As a part of the executive board, she and Quitoriano are required to undergo training that teaches students conflict resolution, terminology to discuss LGBTQ issues respectfully and “how to see their world through their shoes,” Quitoriano says.

Ariel Glogower, a junior studying speech pathology at USF, says the Hillel’s involvement in the Tampa Pride Parade is “prodigious.”

“Being a Jewish lesbian, I find it exceptional to be appreciated in Hillel and not judged based on my sexual orientation,” she explains. “Hillel accepts me for being an open-minded woman and what I can offer to the Jewish and [LGBTQ] community.”

At the same time students at USF are preparing to march down Seventh Avenue, Jack Luckner, a transgender student at the University of Massachusetts Amherst is planning an LGBTQ Passover Seder.

“What does it mean to be liberated when different parts of our identities have different kinds of liberation or oppression?” Luckner asks. “What does it mean to be liberated when we might be participating in someone else’s oppression?”

These are the questions Luckner, a senior at Amherst studying public health and women, gender and sexuality studies, poses at the Seder. The Seder is a perfect venue to discuss liberation and oppression, because the story of the Jewish people leaving Egypt employs both themes.

For the modern LGBTQ community, oppression “could be something like discriminatory laws,” Luckner says. “In some states you can marry whoever you wish, but if you do that you can be fired from your job.”

Liberation means no longer facing that kind of oppression, Luckner adds.

The Seder is not Luckner’s first time holding an LGBTQ event at his Hillel. In November 2016, Luckner hosted a Transgender Day of Remembrance. The service was dedicated to mourning recent deaths of transgender individuals.

Luckner says the transgender community’s struggle for acceptance in religious spaces is the motivation for the day of remembrance.

“Taking that religious space,[the Hillel], and giving these people that importance” when they were not considered important during their lives “was something that I thought was needed,” Luckner says.

At the end of the service, attendees share what action they will take to stop violence against the transgender community. Luckner is “going to keep doing this work and keep being active and trying to bring people together.”

Hillels elsewhere incorporate LGBTQ discussion into their Shabbat programming.

At San Francisco State University, for instance, students recently hosted a Shabbat featuring Rabbi Andrew Ramer, author of “Queering the Text,” which takes Jewish stories and reimagines them with LGBTQ plots and undertones.

One such story features an additional child of Adam and Eve named Jerah. In that story, Jerah knows he is different from his siblings. He wanders from town to town looking for someone like him.
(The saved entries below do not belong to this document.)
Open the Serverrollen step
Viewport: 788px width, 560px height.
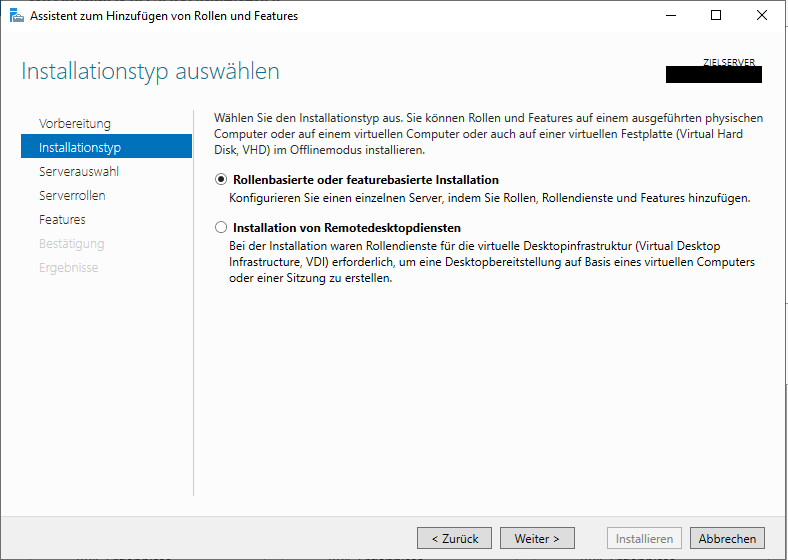point(72,195)
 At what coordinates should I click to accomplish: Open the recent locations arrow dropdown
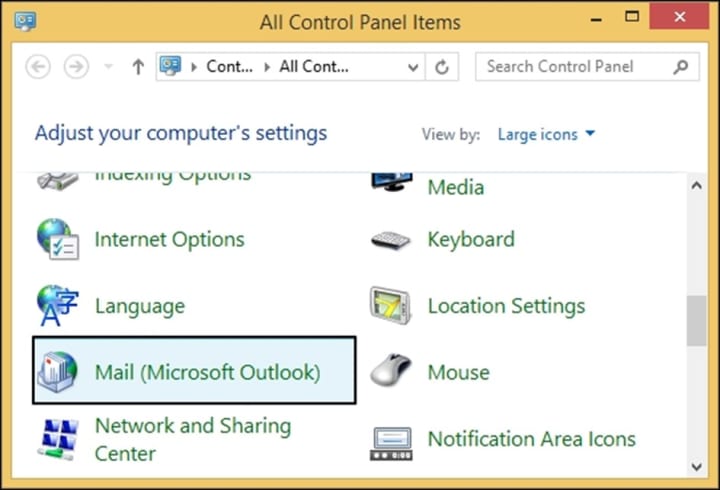click(x=108, y=67)
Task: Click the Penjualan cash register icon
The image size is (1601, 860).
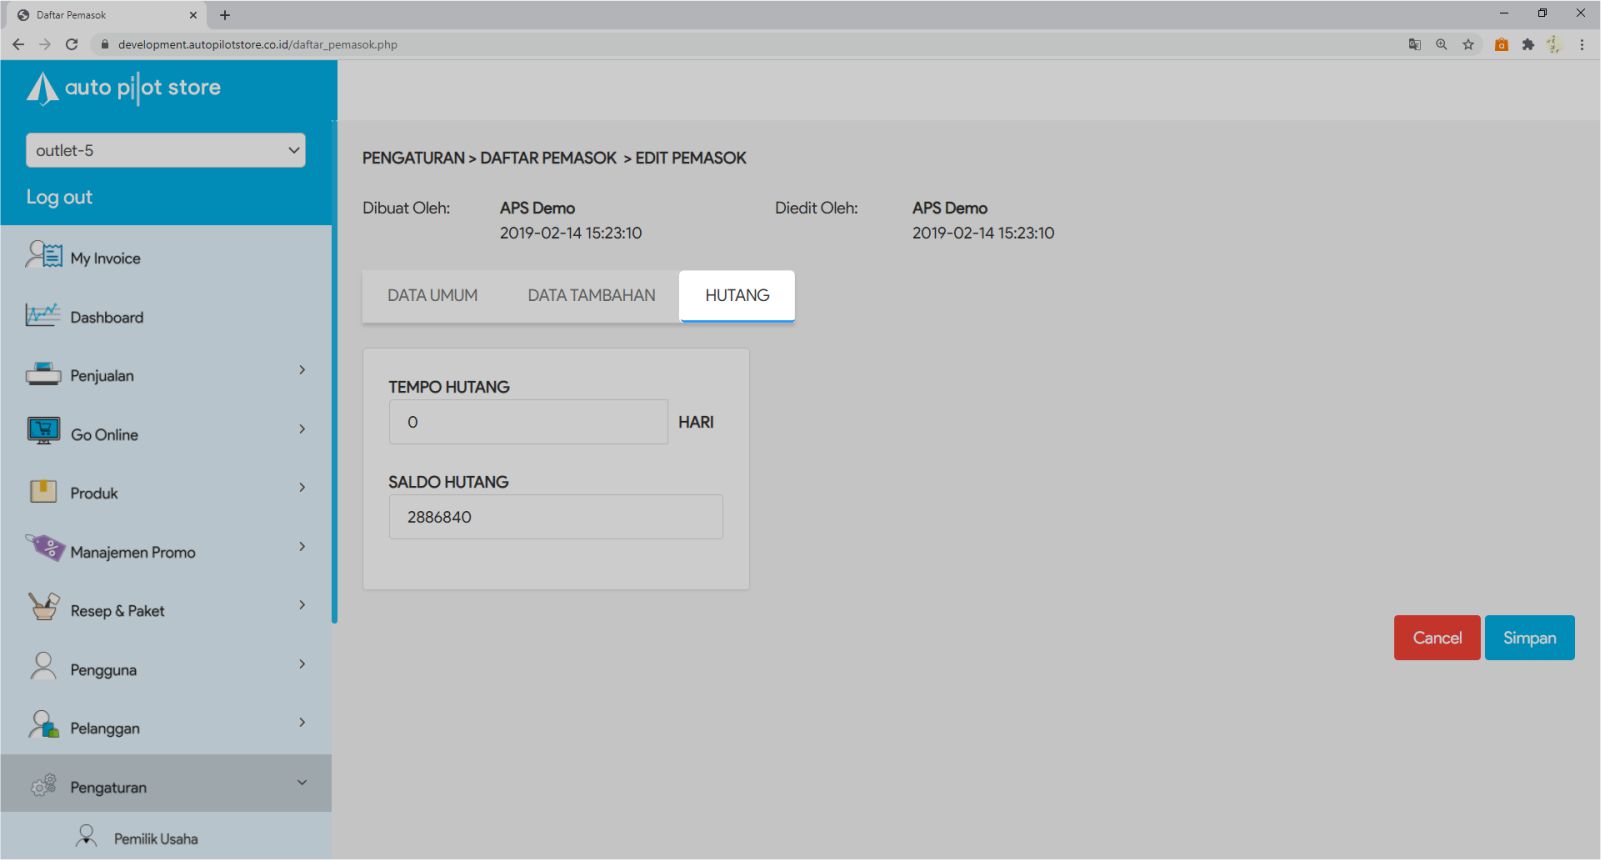Action: [x=43, y=375]
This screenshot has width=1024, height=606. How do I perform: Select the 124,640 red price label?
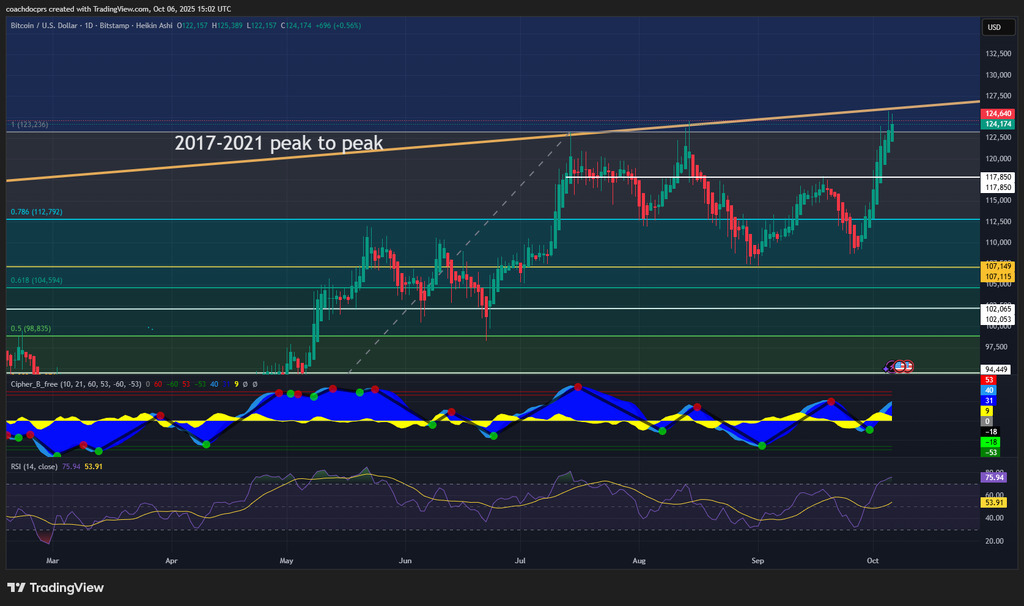(998, 114)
When Jerah meets one of his sister’s sons, Naam, the two are attracted to each other.

“When Jerah and Naam looked at each other for the first time, their hearts like birds flew out of their breasts toward each other,” the story reads.

Ramer told stories like this one, which is called “The Seeker,” to students at San Francisco State University during its “Rainbow Shabbat.”
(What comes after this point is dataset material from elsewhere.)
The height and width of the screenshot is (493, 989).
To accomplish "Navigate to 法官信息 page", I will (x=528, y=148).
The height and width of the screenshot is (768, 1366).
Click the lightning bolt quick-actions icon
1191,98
“It was very moving just to have that kind of energy around in the Hillel,” says Scott McDonald, a senior at San Francisco State University who identifies as bisexual. “It felt more like a celebratory kind of Shabbat.”

At the University of Arizona, students invite Moshe Alfisher to lead an alternative Shabbat service. Alfisher, an Israeli native who works for Hillel International, is a member of the LGBTQ community who speaks to others about his struggles coming out as gay to his parents and community.

“I thought that I could not say that I believe in God and say that I am gay,” Alfisher told students. “Now I am proud to be gay, I am proud to be Jewish, and I am proud of my Israeli community.”

The goal, echoes Maya Griswold, who identifies as gay and helped organize the service, is to open the Hillel “up to students who aren’t directly involved … so they can come and see how our Hillel, and religion in general, can be very accepting to the LGBTQ community.”